Retyping each entry exactly is the whole task.
(Study material Opens)
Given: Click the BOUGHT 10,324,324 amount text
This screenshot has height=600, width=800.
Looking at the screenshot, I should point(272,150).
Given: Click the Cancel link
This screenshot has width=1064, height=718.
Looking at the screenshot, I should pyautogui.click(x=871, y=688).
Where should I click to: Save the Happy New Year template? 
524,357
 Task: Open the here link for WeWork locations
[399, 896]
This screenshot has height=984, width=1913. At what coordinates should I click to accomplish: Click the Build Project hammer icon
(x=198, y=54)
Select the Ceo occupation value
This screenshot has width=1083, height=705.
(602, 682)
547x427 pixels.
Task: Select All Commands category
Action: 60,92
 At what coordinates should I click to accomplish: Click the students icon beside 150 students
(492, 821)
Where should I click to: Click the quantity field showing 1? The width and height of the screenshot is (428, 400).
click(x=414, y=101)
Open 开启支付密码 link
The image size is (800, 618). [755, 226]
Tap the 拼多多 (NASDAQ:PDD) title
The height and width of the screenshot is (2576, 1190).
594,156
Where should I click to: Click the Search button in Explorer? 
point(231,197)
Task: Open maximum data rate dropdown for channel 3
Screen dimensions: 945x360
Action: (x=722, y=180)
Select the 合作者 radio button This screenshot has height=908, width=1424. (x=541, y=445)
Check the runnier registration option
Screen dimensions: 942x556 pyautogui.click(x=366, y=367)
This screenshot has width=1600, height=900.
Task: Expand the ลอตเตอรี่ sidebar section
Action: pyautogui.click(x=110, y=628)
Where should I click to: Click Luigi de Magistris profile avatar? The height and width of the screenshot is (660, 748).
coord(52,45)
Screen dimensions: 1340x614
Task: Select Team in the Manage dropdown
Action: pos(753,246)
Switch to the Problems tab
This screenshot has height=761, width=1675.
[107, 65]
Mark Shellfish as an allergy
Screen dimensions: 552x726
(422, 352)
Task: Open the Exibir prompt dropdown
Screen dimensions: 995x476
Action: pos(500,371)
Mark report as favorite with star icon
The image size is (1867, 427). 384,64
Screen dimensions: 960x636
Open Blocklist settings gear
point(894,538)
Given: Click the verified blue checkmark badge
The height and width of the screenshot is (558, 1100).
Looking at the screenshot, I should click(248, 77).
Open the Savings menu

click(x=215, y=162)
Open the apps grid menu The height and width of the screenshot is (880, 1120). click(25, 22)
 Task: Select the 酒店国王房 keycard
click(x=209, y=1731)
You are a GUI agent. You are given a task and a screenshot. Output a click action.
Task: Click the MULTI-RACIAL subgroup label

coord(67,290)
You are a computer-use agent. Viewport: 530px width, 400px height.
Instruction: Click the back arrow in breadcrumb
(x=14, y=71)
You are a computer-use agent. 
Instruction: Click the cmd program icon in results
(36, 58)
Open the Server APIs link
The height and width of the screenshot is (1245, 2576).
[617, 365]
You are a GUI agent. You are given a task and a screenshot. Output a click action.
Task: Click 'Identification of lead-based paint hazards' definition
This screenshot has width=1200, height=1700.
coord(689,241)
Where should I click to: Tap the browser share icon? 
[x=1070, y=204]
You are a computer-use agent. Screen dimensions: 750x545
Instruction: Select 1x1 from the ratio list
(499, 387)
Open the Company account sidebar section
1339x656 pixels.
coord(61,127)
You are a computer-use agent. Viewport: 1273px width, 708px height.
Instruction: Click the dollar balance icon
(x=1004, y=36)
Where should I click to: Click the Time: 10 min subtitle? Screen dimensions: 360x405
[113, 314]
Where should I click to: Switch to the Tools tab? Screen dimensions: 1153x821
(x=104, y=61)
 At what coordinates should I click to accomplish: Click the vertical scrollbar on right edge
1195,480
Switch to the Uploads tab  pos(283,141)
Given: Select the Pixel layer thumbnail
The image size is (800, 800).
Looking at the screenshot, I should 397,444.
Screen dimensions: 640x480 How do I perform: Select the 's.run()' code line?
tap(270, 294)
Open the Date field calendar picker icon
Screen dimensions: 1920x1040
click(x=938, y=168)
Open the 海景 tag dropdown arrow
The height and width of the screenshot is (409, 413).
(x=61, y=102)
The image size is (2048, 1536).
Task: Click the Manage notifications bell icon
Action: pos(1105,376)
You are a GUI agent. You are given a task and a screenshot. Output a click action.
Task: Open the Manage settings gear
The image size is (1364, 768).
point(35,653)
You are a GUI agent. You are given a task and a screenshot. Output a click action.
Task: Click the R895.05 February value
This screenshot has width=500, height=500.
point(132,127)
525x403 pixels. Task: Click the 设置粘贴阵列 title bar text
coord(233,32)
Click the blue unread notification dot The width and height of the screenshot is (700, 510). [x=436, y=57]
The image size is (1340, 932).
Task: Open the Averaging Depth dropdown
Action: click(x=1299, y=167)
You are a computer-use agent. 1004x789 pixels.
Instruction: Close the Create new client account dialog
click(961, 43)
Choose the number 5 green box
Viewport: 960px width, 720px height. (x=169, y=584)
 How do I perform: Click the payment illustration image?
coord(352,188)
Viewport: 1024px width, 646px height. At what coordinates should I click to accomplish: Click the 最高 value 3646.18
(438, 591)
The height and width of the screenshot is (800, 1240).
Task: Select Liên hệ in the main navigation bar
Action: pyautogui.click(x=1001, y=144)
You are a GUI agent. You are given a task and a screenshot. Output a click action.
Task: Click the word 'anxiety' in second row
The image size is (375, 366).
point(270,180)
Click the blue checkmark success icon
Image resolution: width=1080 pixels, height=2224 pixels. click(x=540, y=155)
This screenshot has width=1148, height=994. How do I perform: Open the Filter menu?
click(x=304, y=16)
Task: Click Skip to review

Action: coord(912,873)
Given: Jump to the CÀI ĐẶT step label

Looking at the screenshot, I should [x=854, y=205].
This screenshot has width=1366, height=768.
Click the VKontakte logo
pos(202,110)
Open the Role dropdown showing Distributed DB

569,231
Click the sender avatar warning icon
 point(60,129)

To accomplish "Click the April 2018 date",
(Study material Closes)
■ **Response**
Given: Click the BOUGHT 10,324,324 amount text
This screenshot has height=600, width=800.
Looking at the screenshot, I should point(272,150).
Given: Click the Cancel link
This screenshot has width=1064, height=718.
Looking at the screenshot, I should pyautogui.click(x=871, y=688).
Where should I click to: Save the Happy New Year template? 
524,357
 Task: Open the here link for WeWork locations
[399, 896]
This screenshot has height=984, width=1913. At what coordinates should I click to accomplish: Click the Build Project hammer icon
(x=198, y=54)
Select the Ceo occupation value
This screenshot has width=1083, height=705.
(602, 682)
547x427 pixels.
Task: Select All Commands category
Action: 60,92
 At what coordinates should I click to accomplish: Click the students icon beside 150 students
(492, 821)
Where should I click to: Click the quantity field showing 1? The width and height of the screenshot is (428, 400).
click(x=414, y=101)
Open 开启支付密码 link
The image size is (800, 618). [755, 226]
Tap the 拼多多 (NASDAQ:PDD) title
The height and width of the screenshot is (2576, 1190).
594,156
Where should I click to: Click the Search button in Explorer? 
point(231,197)
Task: Open maximum data rate dropdown for channel 3
Screen dimensions: 945x360
Action: (x=722, y=180)
Select the 合作者 radio button This screenshot has height=908, width=1424. (x=541, y=445)
Check the runnier registration option
Screen dimensions: 942x556 pyautogui.click(x=366, y=367)
This screenshot has width=1600, height=900.
Task: Expand the ลอตเตอรี่ sidebar section
Action: pyautogui.click(x=110, y=628)
Where should I click to: Click Luigi de Magistris profile avatar? The height and width of the screenshot is (660, 748).
coord(52,45)
Screen dimensions: 1340x614
Task: Select Team in the Manage dropdown
Action: pos(753,246)
Switch to the Problems tab
This screenshot has height=761, width=1675.
[107, 65]
Mark Shellfish as an allergy
Screen dimensions: 552x726
(422, 352)
Task: Open the Exibir prompt dropdown
Screen dimensions: 995x476
Action: pos(500,371)
Mark report as favorite with star icon
The image size is (1867, 427). 384,64
Screen dimensions: 960x636
Open Blocklist settings gear
point(894,538)
Given: Click the verified blue checkmark badge
The height and width of the screenshot is (558, 1100).
Looking at the screenshot, I should click(248, 77).
Open the Savings menu

click(x=215, y=162)
Open the apps grid menu The height and width of the screenshot is (880, 1120). click(25, 22)
 Task: Select the 酒店国王房 keycard
click(x=209, y=1731)
You are a GUI agent. You are given a task and a screenshot. Output a click action.
Task: Click the MULTI-RACIAL subgroup label

coord(67,290)
You are a computer-use agent. Viewport: 530px width, 400px height.
Instruction: Click the back arrow in breadcrumb
(x=14, y=71)
You are a computer-use agent. 
Instruction: Click the cmd program icon in results
(36, 58)
Open the Server APIs link
The height and width of the screenshot is (1245, 2576).
[617, 365]
You are a GUI agent. You are given a task and a screenshot. Output a click action.
Task: Click 'Identification of lead-based paint hazards' definition
This screenshot has width=1200, height=1700.
coord(689,241)
Where should I click to: Tap the browser share icon? 
[x=1070, y=204]
You are a computer-use agent. Screen dimensions: 750x545
Instruction: Select 1x1 from the ratio list
(499, 387)
Open the Company account sidebar section
1339x656 pixels.
coord(61,127)
You are a computer-use agent. Viewport: 1273px width, 708px height.
Instruction: Click the dollar balance icon
(x=1004, y=36)
Where should I click to: Click the Time: 10 min subtitle? Screen dimensions: 360x405
[113, 314]
Where should I click to: Switch to the Tools tab? Screen dimensions: 1153x821
(x=104, y=61)
 At what coordinates should I click to accomplish: Click the vertical scrollbar on right edge
1195,480
Switch to the Uploads tab  pos(283,141)
Given: Select the Pixel layer thumbnail
The image size is (800, 800).
Looking at the screenshot, I should 397,444.
Screen dimensions: 640x480 How do I perform: Select the 's.run()' code line?
tap(270, 294)
Open the Date field calendar picker icon
Screen dimensions: 1920x1040
click(x=938, y=168)
Open the 海景 tag dropdown arrow
The height and width of the screenshot is (409, 413).
(x=61, y=102)
The image size is (2048, 1536).
Task: Click the Manage notifications bell icon
Action: pos(1105,376)
You are a GUI agent. You are given a task and a screenshot. Output a click action.
Task: Open the Manage settings gear
The image size is (1364, 768).
point(35,653)
You are a GUI agent. You are given a task and a screenshot. Output a click action.
Task: Click the R895.05 February value
This screenshot has width=500, height=500.
point(132,127)
525x403 pixels. Task: Click the 设置粘贴阵列 title bar text
coord(233,32)
Click the blue unread notification dot The width and height of the screenshot is (700, 510). [x=436, y=57]
The image size is (1340, 932).
Task: Open the Averaging Depth dropdown
Action: click(x=1299, y=167)
You are a computer-use agent. 1004x789 pixels.
Instruction: Close the Create new client account dialog
click(961, 43)
Choose the number 5 green box
Viewport: 960px width, 720px height. (x=169, y=584)
 How do I perform: Click the payment illustration image?
coord(352,188)
Viewport: 1024px width, 646px height. At what coordinates should I click to accomplish: Click the 最高 value 3646.18
(438, 591)
The height and width of the screenshot is (800, 1240).
Task: Select Liên hệ in the main navigation bar
Action: pyautogui.click(x=1001, y=144)
You are a GUI agent. You are given a task and a screenshot. Output a click action.
Task: Click the word 'anxiety' in second row
The image size is (375, 366).
point(270,180)
Click the blue checkmark success icon
Image resolution: width=1080 pixels, height=2224 pixels. click(x=540, y=155)
This screenshot has width=1148, height=994. How do I perform: Open the Filter menu?
click(x=304, y=16)
Task: Click Skip to review

Action: coord(912,873)
Given: Jump to the CÀI ĐẶT step label

Looking at the screenshot, I should [x=854, y=205].
This screenshot has width=1366, height=768.
Click the VKontakte logo
pos(202,110)
Open the Role dropdown showing Distributed DB

569,231
Click the sender avatar warning icon
 point(60,129)

To accomplish "Click the April 2018 date",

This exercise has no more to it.